1967 action film by Armando A. Herrera

Alamat ng 7 kilabot (Legend of the Seven Monsters) is a 1967 Filipino action film starring Fernando Poe Jr., Joseph Estrada, Jess Lapid, Bob Soler and Zaldy Zshornack. Set in the fictional town of San Diego, it follows seven treasure hunters battling a team of bandits to retake a town whose population has mistaken them for military forces, in a loose remake of the 1954 Akira Kurosawa film Seven Samurai.

== Production ==
The film was directed by Armando A. Herrera from a screenplay by Teodorico C. Santos and Fred Navarro, and was produced by Fernando Poe Jr. through his company FPJ Productions. It was released in 1967.

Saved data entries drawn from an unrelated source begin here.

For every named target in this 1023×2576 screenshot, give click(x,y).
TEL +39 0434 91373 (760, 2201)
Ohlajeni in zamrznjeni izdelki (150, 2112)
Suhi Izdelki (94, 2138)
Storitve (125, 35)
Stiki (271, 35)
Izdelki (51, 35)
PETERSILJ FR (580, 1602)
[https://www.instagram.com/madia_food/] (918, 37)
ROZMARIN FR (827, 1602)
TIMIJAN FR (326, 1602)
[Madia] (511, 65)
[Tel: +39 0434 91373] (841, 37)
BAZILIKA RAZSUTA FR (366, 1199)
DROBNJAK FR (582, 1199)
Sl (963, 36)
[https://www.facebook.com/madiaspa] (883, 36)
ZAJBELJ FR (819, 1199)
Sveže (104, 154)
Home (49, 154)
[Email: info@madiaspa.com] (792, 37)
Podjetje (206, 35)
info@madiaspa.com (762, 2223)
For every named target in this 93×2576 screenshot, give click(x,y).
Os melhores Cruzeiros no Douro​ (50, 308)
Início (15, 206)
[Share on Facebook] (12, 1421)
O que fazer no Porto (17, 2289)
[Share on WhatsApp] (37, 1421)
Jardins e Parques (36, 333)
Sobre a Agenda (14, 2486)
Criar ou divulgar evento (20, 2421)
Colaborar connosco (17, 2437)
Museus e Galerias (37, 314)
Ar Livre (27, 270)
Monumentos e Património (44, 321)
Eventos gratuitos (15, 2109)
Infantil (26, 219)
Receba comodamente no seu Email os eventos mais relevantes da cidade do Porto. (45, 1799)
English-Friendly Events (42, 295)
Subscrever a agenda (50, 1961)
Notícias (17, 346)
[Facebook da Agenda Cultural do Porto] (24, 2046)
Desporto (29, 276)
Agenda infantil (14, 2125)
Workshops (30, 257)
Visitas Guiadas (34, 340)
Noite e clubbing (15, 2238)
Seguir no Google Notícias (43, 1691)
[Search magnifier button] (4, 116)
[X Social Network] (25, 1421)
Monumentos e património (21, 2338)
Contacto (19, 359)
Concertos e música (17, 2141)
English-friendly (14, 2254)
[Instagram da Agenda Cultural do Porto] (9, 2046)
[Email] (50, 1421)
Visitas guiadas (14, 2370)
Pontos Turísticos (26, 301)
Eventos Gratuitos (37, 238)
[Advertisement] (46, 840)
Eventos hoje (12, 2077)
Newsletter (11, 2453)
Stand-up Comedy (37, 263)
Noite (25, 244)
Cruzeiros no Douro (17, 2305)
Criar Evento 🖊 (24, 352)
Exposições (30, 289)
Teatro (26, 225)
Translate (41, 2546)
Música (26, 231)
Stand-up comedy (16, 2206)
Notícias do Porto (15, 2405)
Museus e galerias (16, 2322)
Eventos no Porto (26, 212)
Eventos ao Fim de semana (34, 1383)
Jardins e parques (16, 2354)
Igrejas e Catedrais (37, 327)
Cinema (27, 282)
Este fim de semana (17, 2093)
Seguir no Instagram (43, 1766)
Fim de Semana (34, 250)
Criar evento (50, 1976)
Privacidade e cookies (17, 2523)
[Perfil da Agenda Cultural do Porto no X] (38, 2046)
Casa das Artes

The film was the debut of Andy Poe, Fernando’s brother.

== Reception ==
Jio de Leon wrote that the film was "an all-star Expendables-type film before Stallone even made that a thing. It's a Filipino version of a Western, where seven cowboy-type dudes work together to find a treasure" admitting that "it tread[ed] the same water as Akira Kurosawa's Seven Samurai or more specifically The Magnificent Seven (a remake of the Kurosawa film in itself)."